GIVEN TASK
Put the lines below into a numbered list, from the line that contains "height=410 pixels. pos(79,51)" through the end of the items, and leave out any blank lines.

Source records

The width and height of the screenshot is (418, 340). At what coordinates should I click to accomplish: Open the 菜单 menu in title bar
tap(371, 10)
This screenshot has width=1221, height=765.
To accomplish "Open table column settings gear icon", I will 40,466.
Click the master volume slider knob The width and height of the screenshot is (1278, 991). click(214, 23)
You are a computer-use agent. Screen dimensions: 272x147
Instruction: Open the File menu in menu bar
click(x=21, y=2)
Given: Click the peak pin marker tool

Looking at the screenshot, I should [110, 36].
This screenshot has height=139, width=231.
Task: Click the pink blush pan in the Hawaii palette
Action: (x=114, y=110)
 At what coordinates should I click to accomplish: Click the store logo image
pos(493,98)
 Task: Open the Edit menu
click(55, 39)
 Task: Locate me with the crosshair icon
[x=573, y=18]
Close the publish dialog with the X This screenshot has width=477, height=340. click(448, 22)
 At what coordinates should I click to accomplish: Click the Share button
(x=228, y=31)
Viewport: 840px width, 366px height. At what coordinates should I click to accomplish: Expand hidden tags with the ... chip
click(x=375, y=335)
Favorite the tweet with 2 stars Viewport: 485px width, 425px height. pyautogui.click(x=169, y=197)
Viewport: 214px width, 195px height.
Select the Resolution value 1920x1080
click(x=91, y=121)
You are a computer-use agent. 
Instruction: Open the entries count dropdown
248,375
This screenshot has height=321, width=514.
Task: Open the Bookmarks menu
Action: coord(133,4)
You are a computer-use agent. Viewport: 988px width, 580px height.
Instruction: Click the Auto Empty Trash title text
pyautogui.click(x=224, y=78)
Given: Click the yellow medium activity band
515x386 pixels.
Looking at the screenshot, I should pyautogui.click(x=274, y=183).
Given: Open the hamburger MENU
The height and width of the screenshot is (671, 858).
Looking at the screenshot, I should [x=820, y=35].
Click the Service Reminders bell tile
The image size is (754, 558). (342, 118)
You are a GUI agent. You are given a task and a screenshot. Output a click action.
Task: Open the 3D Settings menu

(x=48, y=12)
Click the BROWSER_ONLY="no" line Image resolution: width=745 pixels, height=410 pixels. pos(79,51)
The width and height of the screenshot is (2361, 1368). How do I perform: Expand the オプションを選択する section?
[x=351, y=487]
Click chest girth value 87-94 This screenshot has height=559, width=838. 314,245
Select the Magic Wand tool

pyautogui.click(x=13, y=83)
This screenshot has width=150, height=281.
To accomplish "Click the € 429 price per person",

THE RESPONSE
1. Click the BROWSER_ONLY="no" line Image resolution: width=745 pixels, height=410 pixels. pos(79,51)
2. The width and height of the screenshot is (2361, 1368). How do I perform: Expand the オプションを選択する section?
3. [x=351, y=487]
4. Click chest girth value 87-94 This screenshot has height=559, width=838. 314,245
5. Select the Magic Wand tool
6. pyautogui.click(x=13, y=83)
7. This screenshot has width=150, height=281.
8. To accomplish "Click the € 429 price per person",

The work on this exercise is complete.